_TEXT SHOWN_:
* * * * * * *
Seeing a Chapter Slowdown? Are Your Leaders Skipping Meetings?
Updated: Apr. 5, 2026 | Categories: Meetings/Events, Board Productivity

Every association chapter has slow periods. The exact reasons may be different, but it’s typically in the winter when it’s too cold for members to leave the house, during busy school times for those with children and even just when people have a lot going on at work. During these times, no matter how hard you try to make your event the one you think people will choose, it often isn’t.
When a chapter event, or series of events, doesn’t deliver as expected, financially or in terms of attendance, does your board accept it as a normal part of chapter life and move to the next item on their To Do list? Or do they take the time to understand what went wrong?
Chapter inactivity may be a clear sign that something you’re doing, or not doing, needs to change. And, only once you understand the root cause can you change the outcomes for the better. Maybe the event was at the wrong time? The wrong place? Or the speaker wasn’t one people were clamoring to hear?
But if you ask those who attended and those who didn’t, and what you hear is predominately positive, what could have affected the outcome? When engagement dips, it’s time to consider something your board may not want to address: a lack of board presence at your events. Are your chapter board members as involved and visible as they need to be? Or do they do what many board members do, the high-level brainstorming and planning, and leave the execution to others, waiting at home to hear how things went?
* * * * * * *
_WORK TO BE COMPLETED_:
Copy out the entire article on chapter slowdowns and leaders skipping meetings word for word.
* * * * * * *
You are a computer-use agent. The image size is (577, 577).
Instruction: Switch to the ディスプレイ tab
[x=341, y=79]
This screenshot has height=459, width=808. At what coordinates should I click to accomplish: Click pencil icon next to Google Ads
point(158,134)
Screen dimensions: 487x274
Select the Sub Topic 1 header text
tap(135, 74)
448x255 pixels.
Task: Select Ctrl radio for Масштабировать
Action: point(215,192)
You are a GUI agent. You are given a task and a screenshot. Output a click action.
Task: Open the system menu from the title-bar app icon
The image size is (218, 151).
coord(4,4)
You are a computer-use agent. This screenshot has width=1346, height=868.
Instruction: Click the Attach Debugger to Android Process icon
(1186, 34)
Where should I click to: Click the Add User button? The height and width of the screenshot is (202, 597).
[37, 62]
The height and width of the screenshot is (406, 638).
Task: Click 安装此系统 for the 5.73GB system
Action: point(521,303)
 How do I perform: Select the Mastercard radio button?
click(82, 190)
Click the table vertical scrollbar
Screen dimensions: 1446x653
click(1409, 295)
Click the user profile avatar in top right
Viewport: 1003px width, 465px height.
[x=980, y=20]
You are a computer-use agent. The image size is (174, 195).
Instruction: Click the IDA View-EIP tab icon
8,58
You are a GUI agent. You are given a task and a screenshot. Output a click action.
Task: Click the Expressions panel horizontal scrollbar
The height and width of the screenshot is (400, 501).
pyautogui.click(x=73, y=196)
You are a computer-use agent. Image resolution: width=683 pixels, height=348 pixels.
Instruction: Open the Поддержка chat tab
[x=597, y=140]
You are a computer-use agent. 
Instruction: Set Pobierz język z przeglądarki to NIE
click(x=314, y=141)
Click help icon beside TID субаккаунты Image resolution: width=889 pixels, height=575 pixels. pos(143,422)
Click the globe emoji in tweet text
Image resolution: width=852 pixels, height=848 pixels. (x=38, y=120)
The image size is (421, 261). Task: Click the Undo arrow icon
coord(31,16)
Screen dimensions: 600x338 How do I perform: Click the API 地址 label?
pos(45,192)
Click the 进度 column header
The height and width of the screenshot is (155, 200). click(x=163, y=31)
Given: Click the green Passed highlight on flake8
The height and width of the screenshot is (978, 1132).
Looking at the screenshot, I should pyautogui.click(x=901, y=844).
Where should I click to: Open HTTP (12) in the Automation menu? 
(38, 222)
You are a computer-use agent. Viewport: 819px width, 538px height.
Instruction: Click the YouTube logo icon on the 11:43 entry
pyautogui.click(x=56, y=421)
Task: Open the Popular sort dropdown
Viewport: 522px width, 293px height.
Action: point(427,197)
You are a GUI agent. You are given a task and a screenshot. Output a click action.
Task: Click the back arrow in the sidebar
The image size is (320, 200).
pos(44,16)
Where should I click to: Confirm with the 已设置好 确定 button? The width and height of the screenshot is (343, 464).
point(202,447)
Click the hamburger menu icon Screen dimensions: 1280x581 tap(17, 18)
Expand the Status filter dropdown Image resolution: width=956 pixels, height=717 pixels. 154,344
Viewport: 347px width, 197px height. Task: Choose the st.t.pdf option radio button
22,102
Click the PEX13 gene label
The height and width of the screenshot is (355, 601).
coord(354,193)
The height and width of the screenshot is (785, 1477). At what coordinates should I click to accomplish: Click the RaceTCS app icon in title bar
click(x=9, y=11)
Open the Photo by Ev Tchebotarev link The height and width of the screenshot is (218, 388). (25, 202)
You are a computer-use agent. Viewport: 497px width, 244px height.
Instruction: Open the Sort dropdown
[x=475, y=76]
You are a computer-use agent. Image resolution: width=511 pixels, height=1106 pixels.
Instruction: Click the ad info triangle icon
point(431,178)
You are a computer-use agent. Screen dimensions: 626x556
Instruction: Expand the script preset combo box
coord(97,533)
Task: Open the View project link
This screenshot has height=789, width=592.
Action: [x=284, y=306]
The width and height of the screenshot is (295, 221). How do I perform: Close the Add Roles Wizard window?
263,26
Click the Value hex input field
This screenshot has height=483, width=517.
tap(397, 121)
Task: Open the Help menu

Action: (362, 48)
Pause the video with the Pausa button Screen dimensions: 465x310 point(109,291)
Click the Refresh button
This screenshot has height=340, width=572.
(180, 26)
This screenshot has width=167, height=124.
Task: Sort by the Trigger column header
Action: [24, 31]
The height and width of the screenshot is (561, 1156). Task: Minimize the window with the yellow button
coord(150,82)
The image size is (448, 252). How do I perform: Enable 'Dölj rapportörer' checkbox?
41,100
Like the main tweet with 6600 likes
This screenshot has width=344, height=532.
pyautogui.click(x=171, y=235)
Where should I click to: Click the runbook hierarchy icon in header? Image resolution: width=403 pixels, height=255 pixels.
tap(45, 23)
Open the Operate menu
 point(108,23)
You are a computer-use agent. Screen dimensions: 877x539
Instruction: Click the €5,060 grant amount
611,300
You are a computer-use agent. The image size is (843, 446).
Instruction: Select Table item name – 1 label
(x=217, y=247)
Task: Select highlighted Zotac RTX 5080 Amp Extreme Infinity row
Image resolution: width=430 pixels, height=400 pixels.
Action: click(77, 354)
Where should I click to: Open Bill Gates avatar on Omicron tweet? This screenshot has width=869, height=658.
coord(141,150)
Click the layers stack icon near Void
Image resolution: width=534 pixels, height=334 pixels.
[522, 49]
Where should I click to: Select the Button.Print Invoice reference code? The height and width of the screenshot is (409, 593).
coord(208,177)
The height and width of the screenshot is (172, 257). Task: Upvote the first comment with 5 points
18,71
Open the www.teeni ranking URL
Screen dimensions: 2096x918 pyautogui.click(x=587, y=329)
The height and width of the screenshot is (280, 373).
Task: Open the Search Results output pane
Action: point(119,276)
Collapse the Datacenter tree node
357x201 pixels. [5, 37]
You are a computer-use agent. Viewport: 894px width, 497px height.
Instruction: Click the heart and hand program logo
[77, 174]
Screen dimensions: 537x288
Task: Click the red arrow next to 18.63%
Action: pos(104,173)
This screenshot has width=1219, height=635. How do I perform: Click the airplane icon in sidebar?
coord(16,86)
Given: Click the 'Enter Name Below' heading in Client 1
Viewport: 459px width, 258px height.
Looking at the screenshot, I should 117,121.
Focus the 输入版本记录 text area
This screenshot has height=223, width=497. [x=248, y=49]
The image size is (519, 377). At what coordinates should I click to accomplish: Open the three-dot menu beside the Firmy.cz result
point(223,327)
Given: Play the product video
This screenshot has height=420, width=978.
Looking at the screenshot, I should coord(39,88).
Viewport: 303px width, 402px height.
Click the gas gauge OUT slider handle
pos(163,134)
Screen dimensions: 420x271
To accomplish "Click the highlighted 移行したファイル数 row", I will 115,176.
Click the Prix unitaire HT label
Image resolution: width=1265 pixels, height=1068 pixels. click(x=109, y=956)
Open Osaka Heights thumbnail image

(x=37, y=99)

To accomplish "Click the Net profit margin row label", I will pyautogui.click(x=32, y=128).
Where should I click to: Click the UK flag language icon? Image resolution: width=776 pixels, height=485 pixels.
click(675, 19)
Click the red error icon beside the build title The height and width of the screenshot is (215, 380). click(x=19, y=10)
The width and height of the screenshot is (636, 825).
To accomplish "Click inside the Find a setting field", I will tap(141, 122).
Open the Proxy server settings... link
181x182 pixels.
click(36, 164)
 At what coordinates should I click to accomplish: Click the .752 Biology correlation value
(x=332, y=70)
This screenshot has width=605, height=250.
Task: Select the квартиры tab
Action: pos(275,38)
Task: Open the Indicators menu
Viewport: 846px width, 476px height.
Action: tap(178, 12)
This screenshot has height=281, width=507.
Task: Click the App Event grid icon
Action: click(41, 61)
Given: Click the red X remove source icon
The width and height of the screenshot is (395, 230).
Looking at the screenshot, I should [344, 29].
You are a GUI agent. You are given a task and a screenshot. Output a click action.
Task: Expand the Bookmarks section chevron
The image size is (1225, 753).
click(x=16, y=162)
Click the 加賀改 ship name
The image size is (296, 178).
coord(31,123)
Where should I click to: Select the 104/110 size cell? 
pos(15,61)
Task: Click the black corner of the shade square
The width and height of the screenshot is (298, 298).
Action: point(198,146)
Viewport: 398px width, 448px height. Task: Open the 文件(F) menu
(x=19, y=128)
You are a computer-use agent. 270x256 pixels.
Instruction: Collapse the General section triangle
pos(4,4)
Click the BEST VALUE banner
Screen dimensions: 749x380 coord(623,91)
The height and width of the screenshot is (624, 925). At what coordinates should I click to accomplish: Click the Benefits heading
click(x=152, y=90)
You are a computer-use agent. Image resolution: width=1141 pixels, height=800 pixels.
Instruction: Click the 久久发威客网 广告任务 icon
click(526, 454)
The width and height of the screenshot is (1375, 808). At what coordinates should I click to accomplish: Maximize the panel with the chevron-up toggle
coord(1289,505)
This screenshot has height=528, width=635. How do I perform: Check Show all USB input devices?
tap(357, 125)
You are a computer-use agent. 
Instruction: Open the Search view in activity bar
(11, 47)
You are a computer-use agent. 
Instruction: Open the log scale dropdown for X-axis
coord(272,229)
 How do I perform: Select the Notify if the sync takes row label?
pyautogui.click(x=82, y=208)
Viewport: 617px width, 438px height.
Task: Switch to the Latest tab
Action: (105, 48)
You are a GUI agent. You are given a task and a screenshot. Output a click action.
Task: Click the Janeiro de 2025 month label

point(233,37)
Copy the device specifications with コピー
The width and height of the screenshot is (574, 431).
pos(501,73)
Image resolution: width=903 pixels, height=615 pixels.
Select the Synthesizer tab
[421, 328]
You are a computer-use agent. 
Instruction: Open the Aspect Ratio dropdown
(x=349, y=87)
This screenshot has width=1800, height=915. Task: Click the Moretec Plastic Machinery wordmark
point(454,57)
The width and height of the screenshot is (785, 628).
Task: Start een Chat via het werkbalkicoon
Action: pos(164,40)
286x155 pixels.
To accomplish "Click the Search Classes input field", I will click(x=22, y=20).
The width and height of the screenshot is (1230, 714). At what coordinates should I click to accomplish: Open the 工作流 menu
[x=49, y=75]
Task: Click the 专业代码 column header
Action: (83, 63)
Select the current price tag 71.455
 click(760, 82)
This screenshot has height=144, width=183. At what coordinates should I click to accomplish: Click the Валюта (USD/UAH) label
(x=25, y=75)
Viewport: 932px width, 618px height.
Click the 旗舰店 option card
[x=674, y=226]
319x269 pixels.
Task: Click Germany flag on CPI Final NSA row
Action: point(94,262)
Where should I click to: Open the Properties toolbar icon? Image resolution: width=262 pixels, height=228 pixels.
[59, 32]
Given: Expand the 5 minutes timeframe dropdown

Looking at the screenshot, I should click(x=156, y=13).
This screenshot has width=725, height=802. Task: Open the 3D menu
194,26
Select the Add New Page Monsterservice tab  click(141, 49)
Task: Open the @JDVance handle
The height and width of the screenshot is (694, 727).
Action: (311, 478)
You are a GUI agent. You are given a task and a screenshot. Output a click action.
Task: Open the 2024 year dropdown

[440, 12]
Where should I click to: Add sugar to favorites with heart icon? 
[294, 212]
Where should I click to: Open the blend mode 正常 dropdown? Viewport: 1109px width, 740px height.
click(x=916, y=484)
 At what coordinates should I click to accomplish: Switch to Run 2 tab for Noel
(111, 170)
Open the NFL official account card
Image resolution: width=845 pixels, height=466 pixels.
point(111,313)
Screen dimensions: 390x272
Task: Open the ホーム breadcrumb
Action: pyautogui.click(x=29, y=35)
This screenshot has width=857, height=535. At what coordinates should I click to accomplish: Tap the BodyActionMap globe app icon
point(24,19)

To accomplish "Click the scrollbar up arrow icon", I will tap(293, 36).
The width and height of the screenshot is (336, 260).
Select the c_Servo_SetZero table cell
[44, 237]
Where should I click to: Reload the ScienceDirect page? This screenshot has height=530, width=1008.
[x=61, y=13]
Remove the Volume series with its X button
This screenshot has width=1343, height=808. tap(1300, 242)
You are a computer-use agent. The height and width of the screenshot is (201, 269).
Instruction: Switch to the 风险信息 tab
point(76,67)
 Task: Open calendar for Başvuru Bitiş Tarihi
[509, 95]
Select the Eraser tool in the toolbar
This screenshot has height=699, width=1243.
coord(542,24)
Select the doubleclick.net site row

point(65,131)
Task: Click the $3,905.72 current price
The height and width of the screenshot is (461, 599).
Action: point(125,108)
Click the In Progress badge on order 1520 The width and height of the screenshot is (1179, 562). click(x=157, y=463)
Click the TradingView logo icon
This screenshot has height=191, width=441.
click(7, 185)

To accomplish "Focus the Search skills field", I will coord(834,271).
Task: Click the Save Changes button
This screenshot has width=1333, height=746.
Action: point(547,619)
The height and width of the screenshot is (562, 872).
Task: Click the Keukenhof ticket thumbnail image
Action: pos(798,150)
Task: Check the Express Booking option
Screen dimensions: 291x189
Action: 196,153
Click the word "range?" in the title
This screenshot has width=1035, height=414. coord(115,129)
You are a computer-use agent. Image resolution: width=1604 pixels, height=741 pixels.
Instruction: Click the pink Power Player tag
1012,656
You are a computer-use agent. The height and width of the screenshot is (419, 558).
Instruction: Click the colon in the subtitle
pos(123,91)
* * * * * * *
_ANSWER TO THE PROBLEM_:
Seeing a Chapter Slowdown? Are Your Leaders Skipping Meetings?
Updated: Apr. 5, 2026 | Categories: Meetings/Events, Board Productivity

Every association chapter has slow periods. The exact reasons may be different, but it’s typically in the winter when it’s too cold for members to leave the house, during busy school times for those with children and even just when people have a lot going on at work. During these times, no matter how hard you try to make your event the one you think people will choose, it often isn’t.
When a chapter event, or series of events, doesn’t deliver as expected, financially or in terms of attendance, does your board accept it as a normal part of chapter life and move to the next item on their To Do list? Or do they take the time to understand what went wrong?
Chapter inactivity may be a clear sign that something you’re doing, or not doing, needs to change. And, only once you understand the root cause can you change the outcomes for the better. Maybe the event was at the wrong time? The wrong place? Or the speaker wasn’t one people were clamoring to hear?
But if you ask those who attended and those who didn’t, and what you hear is predominately positive, what could have affected the outcome? When engagement dips, it’s time to consider something your board may not want to address: a lack of board presence at your events. Are your chapter board members as involved and visible as they need to be? Or do they do what many board members do, the high-level brainstorming and planning, and leave the execution to others, waiting at home to hear how things went?